Hacker News new | ask | show | jobs
by ww520 2184 days ago
The main parameter in ML is θ (theta), as in Y = θ0 + θ1 X1 + θ2 X2 + ..., which are learned using the training data. (X1, X2, ...) are the features. The main goal of ML is to determine these theta parameters to a model so that you can use them to predict result on new data.

Hyperparameters in ML is the tuning parameters on the shape and structure of the model, such as the number of features in linear regression above, the number of layers in a NN or number of neurons in each layer. I think basically any tuning parameters besides theta can be considered hyperparameters. The difference is the theta parameters are learned while the hyperparameters are decided by human. But you can also run experiments on different tuning parameters and compare the outcomes so in a sense hyperparameters can be learned.

Convolution, well, the article is trying to explain it. It's like rolling up a portion of an image using a filter. E.g. Making an image blur by pixelizing it. The main purpose is the find out high level feature of the image. E.g. Put a filter on to find the edge of an object in the image.

Kernel is a small NxN matrix (3x3, 4x4, 16x16, etc) used as filter to convert the pixels in an image to high level feature. E.g. the mean-color-kernel takes 4x4 pixels and computes the average of their colors. Now apply the mean-color-kernel over all the 4x4 blocks of an image and you got one convolution.

1 comments

Thanks, very helpful.

▸ What is required
From the comment above on machine learning parameters, set down word for word the passage that begins at "Hyperparameters in ML" and stops after "in the image.".

▸ Material provided
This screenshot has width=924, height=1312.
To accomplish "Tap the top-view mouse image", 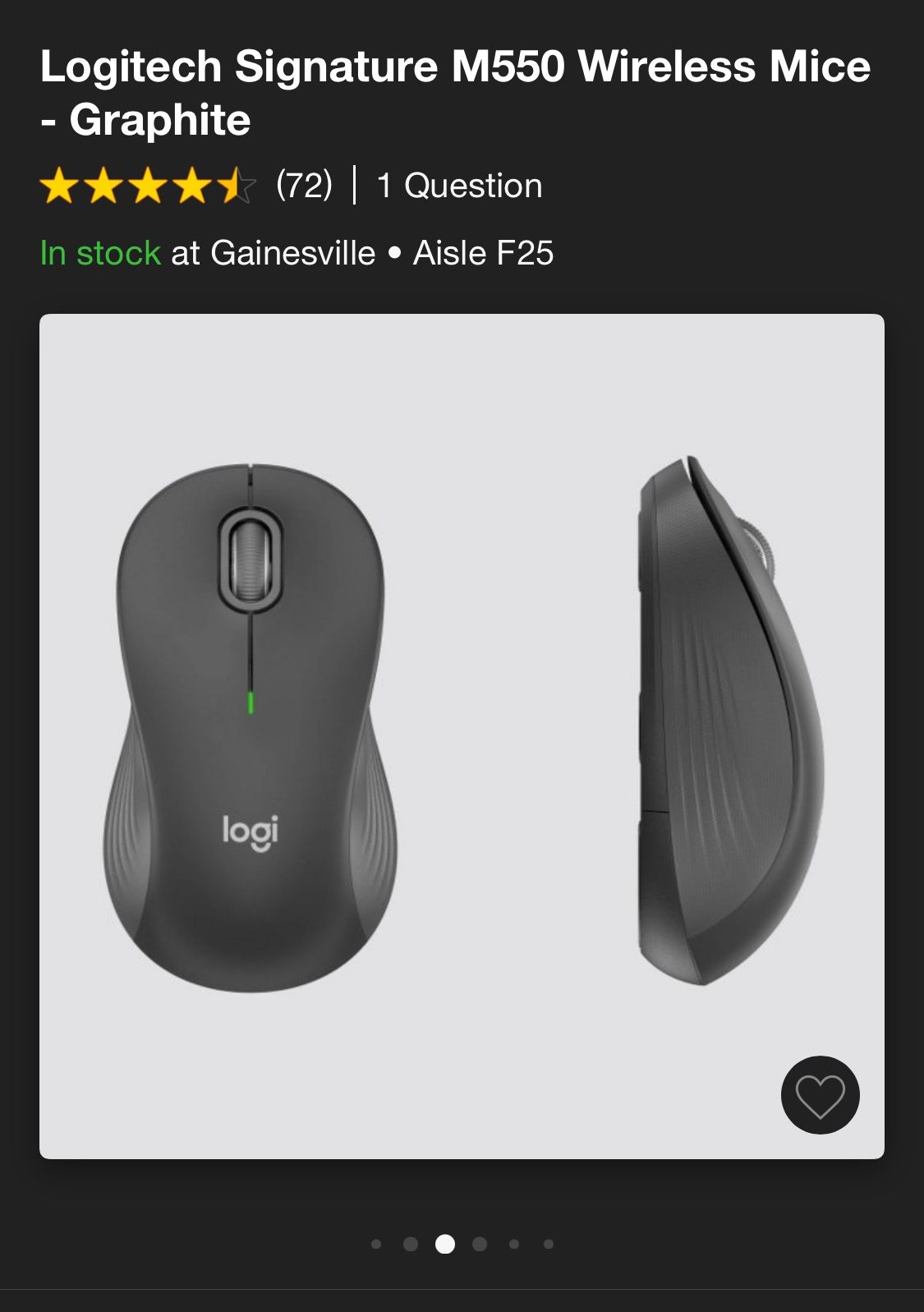I will point(250,728).
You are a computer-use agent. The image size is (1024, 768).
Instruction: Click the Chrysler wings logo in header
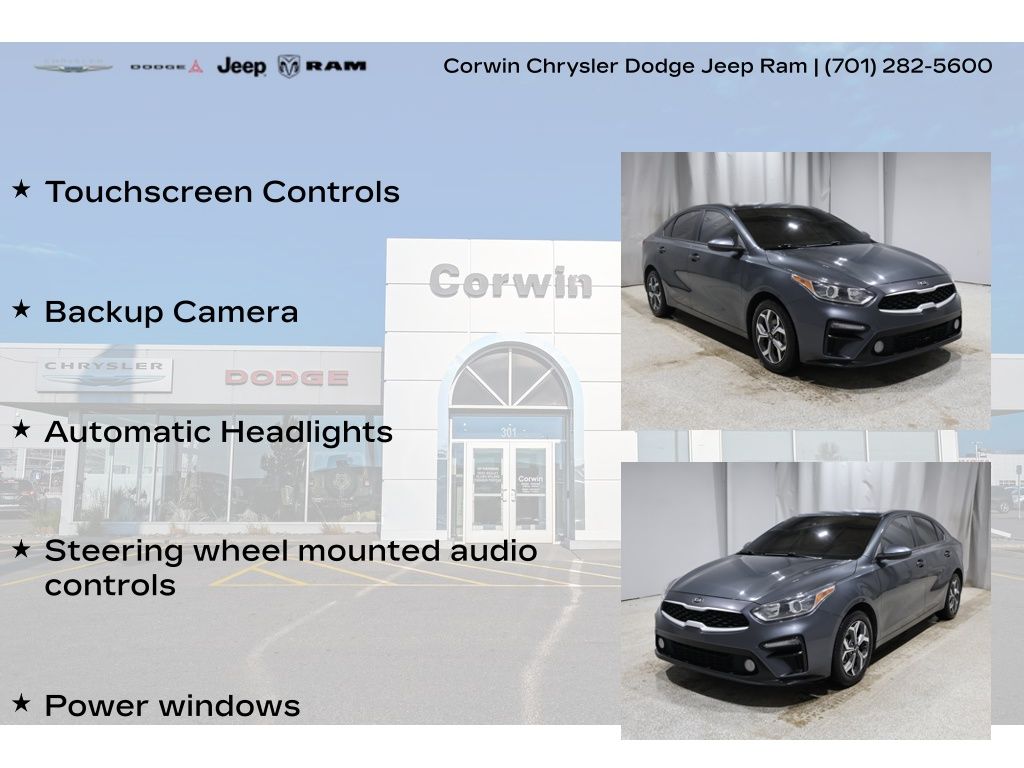[73, 67]

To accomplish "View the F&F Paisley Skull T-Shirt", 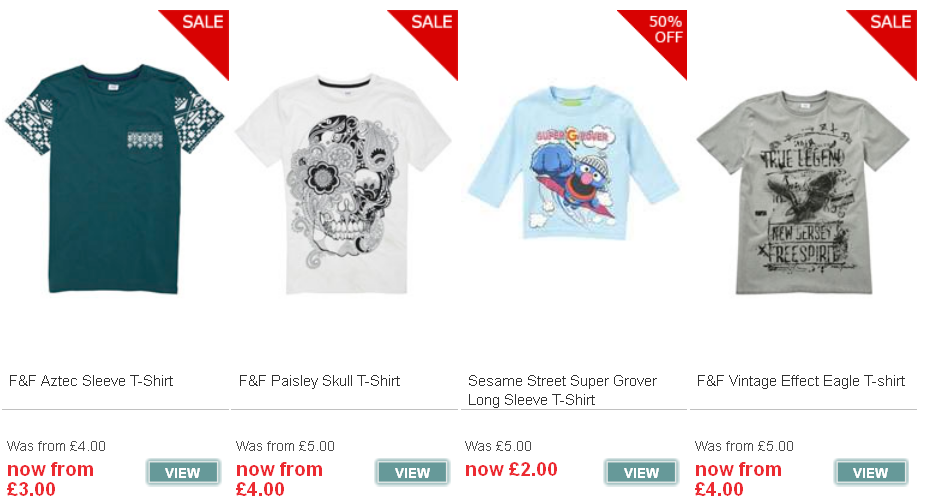I will (412, 473).
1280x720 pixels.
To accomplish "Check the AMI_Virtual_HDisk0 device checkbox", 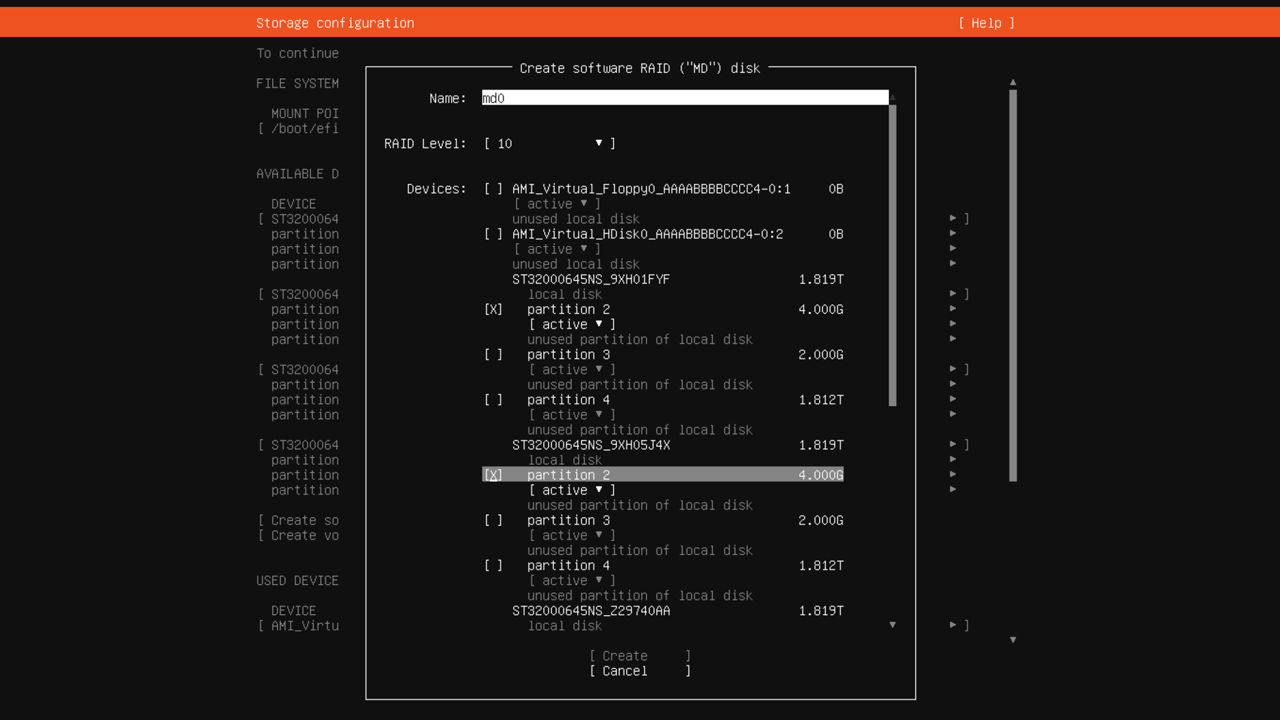I will (493, 234).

▸ Worked solution
Hyperparameters in ML is the tuning parameters on the shape and structure of the model, such as the number of features in linear regression above, the number of layers in a NN or number of neurons in each layer. I think basically any tuning parameters besides theta can be considered hyperparameters. The difference is the theta parameters are learned while the hyperparameters are decided by human. But you can also run experiments on different tuning parameters and compare the outcomes so in a sense hyperparameters can be learned.

Convolution, well, the article is trying to explain it. It's like rolling up a portion of an image using a filter. E.g. Making an image blur by pixelizing it. The main purpose is the find out high level feature of the image. E.g. Put a filter on to find the edge of an object in the image.